- **Exercise goal**:
Exactly the lines from the one containing "Navigate to Load balancing section" through the end of the records must be reproduced; leave out all pictures.

(Stored records)
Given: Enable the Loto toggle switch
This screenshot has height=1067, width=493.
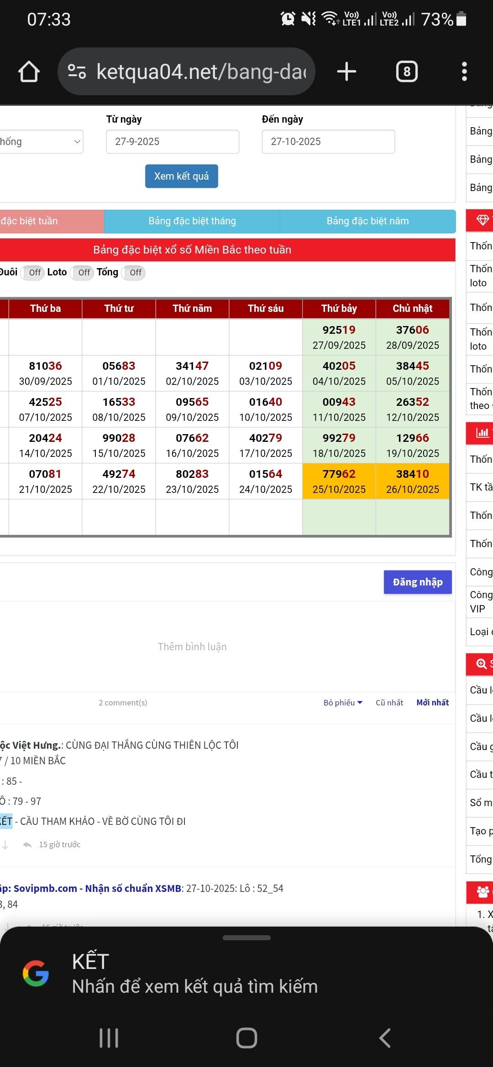Looking at the screenshot, I should pos(83,273).
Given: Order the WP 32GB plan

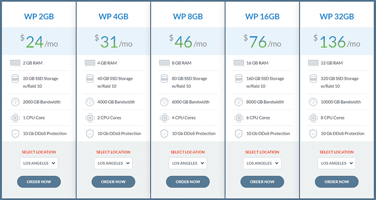Looking at the screenshot, I should click(x=336, y=182).
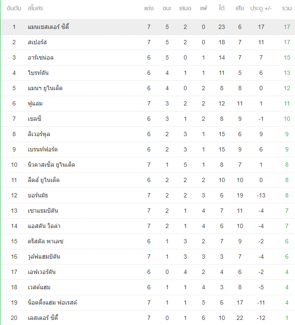The width and height of the screenshot is (295, 325).
Task: Click the สโมสร column header
Action: (x=35, y=8)
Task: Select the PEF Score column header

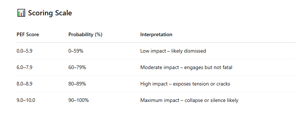Action: [x=28, y=35]
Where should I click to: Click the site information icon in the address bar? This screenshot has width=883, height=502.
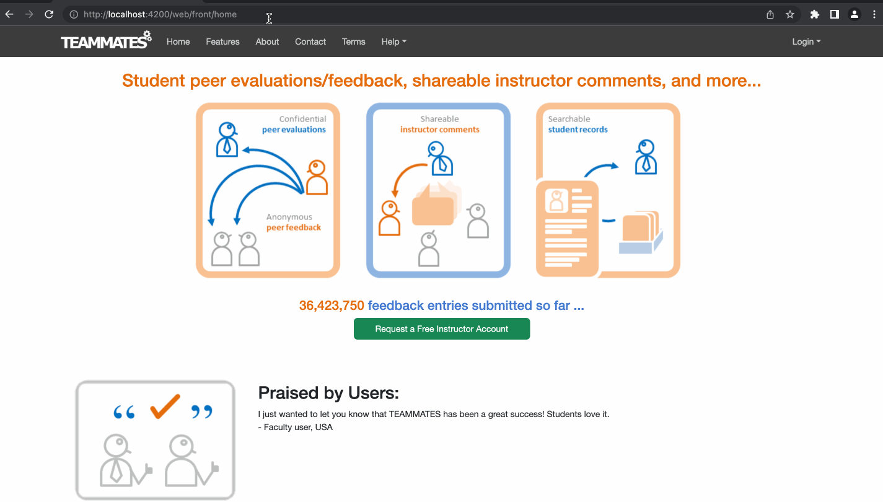[74, 14]
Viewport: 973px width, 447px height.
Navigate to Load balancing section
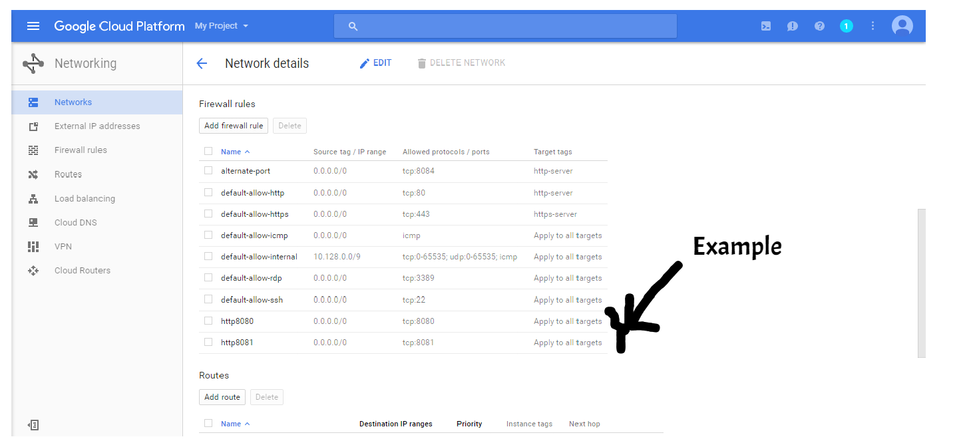pyautogui.click(x=85, y=199)
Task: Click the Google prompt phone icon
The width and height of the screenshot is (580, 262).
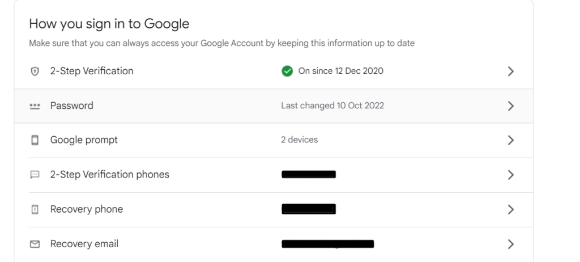Action: pyautogui.click(x=35, y=140)
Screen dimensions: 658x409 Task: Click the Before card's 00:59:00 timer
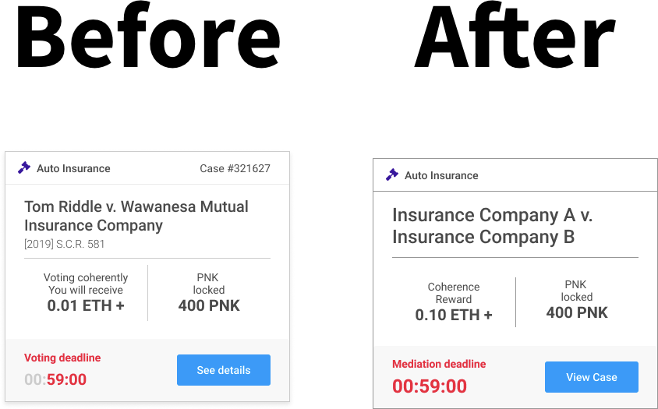[x=55, y=379]
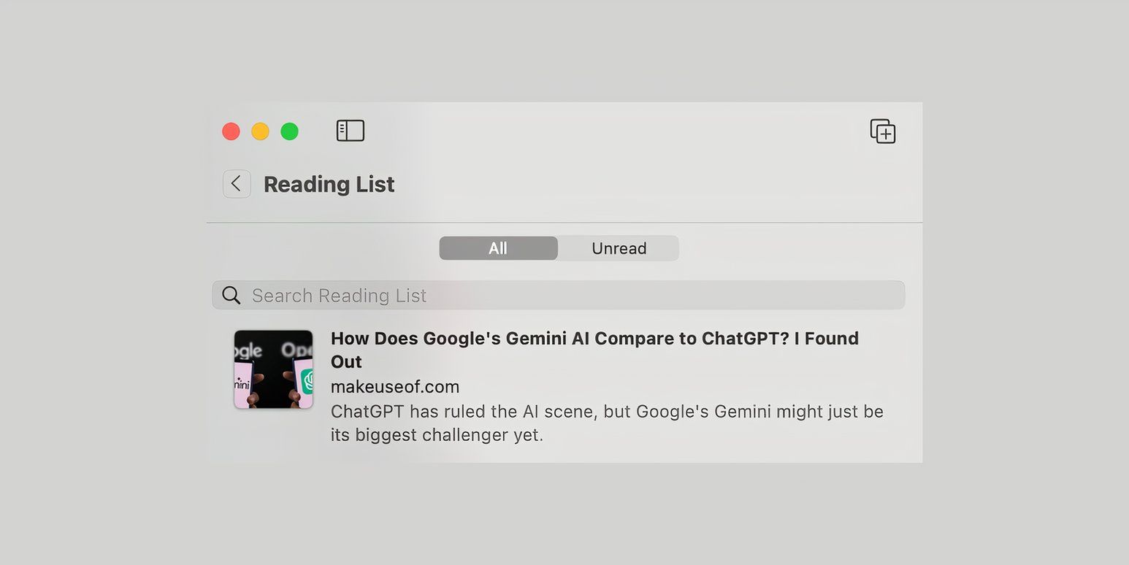
Task: Switch to the Unread filter
Action: click(x=618, y=248)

- **Answer for this exercise**:
Navigate to Load balancing section
pyautogui.click(x=85, y=199)
Task: Click the Google prompt phone icon
The width and height of the screenshot is (580, 262).
Action: pyautogui.click(x=35, y=140)
Screen dimensions: 658x409 Task: Click the Before card's 00:59:00 timer
[x=55, y=379]
Task: Switch to the Unread filter
Action: click(x=618, y=248)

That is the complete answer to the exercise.